Love Online(72)



Here comes the hard part. “But the thing is…now I know why things had to end between us. We weren’t meant to be together, Mal. People who are meant to be together don’t break as easily as we broke. But more than that, I’ve found the person I’m meant to be with—and it isn’t you. I’m sorry.”

There was just no easy way to say it. And I felt a mix of emotions—sadness for Mallory and peace in knowing my heart now truly understood what it wanted.

A tear fell from her eye. “You really love this girl…Eden?” She wiped it away.

I didn’t have to think about my answer. “Yes. Very much.”

“She told me she cares about you, too. I just didn’t think things were really that—”

“What?” Mallory spoke to Eden? “She told you? How?”

“I talked to her in the bathroom at your dad’s wake. I told her I’d planned on getting you back and I still loved you. I asked her not to tell you about our conversation.”

“She knew this was going to happen?”

“Yes.”

Now it made sense, Eden’s strange mood the last night she was in California.

And her comment on the phone tonight: “Get it over with.”

Fuck.

She thought she was going to lose me to Mallory.

I had so much explaining to do, so much I needed to say to Eden. And it couldn’t wait any longer.

“I’m really sorry, Mallory. Like I said, I can’t tell you I don’t love you anymore, because that wouldn’t be true. A part of me will always love you and hold the time we had together close to my heart. But I know the right person is out there for you somewhere.”

It took several minutes for Mallory to compose herself. She finally stood up and said, “This girl better treat you right. She has no idea how lucky she is. No idea.”

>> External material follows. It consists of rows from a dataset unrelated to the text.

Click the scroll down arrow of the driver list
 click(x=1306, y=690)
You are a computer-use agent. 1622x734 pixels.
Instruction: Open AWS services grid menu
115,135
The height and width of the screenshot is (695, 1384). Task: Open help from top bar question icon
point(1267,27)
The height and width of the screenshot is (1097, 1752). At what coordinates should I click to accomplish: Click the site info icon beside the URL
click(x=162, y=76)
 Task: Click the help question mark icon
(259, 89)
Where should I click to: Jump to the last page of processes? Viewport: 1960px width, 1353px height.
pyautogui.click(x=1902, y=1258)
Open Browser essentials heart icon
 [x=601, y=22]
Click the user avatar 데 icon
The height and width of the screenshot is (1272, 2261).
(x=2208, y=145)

After another moment, she moved from her spot.

“Take care of yourself,” I told her.

I walked her to the door and watched as she got into her car and drove away.

***

By the time a couple of hours had passed, my heart was bursting with the need to talk to Eden, to tell her I loved her. It was long overdue.

Mallory had forced me to search inside myself. I’d been so consumed by the aftermath of my father’s death that I hadn’t been able to pay attention to what I was feeling.

Fuck, I needed to tell her. Now. But she was right in the middle of her show, so I couldn’t talk to her.

The need to see her, though, was unbearable, especially when she might be thinking she was about to lose me. I needed to make sure she was okay. So I decided to turn on her show and watch for a while.

When I called up her page, Eden was sitting with her legs crossed, just talking and answering questions. She looked okay, not sad or anything, so that calmed me down a little. And my pulse definitely slowed any time I logged in and found her not naked. Thank God her clothes were on.

One of the questions someone typed in for her caught my attention.



Luke893: Have you ever been in love, Montana? And how can you tell if you’re really in love with someone?



She was still in the middle of answering a different question, so I wasn’t sure if she had seen that one. But I waited anxiously for her response.

After about a minute, she said, “Have I ever been in love, Luke wants to know.”

My heart pounded as Eden inhaled and closed her eyes.

Say yes.

“I most definitely have been in love, Luke. All I can say is…you just know when you love someone. But the most telltale sign is if the thought of losing them scares you more than anything. You spend years just fine on your own and then—boom. Someone comes along, and you realize you can no longer breathe without them. It’s…terrifying.”

And if I’d had any doubt she was referring to me, she added, “Let’s just say, your question is very timely tonight.”

I couldn’t let her go on another second thinking she was about to lose me. I needed her to know how much I loved her, how much she had me.

I typed frantically.



I love you so much, Eden. I’m so sorry I haven’t said those words before tonight, but I’ve felt it for a very long time. You’re my person. And you’re not going to lose me—not for any job, not for any other woman, not for anything in this world. You are a gift from God who came into my life just when I needed you most. I want to spend the rest of my life showing you just how much I cherish you. Please forgive me for taking so long to realize that I cannot live without you.



When she finally noticed the comment, the look on Eden’s face wasn’t what I’d been hoping for. It was an expression of shock…confusion…maybe disgust?

Then it hit me.

Fuck.

Fuck!

Fuck!

I’d just professed my love for her logged in as AssLover433! She had no way of knowing it was me—probably thought I was a whack-job stalker.

Nice, Ryder.

Nice!

I rubbed my hands over my face. Okay, think.

I typed.



Eden, it’s Ryder. Please don’t hate me, but I created this account so I could watch you without you getting nervous about it. It’s me—been me all along, fucking with you from this account. (Was gonna tell you about it eventually so we could have a laugh. Never got around to it. Whoops!) I got a little ahead of myself and forgot I wasn’t logged in as ScreenGod just now. I’m losing my mind because I needed to tell you how much I love you before you spent another second thinking we were in trouble. I know why you were worried. And you were wrong, Eden. It’s not her. It’s you. It’s always been you. I love you. I meant every word I just said. I love you so much. So fucking much, baby. You have no idea.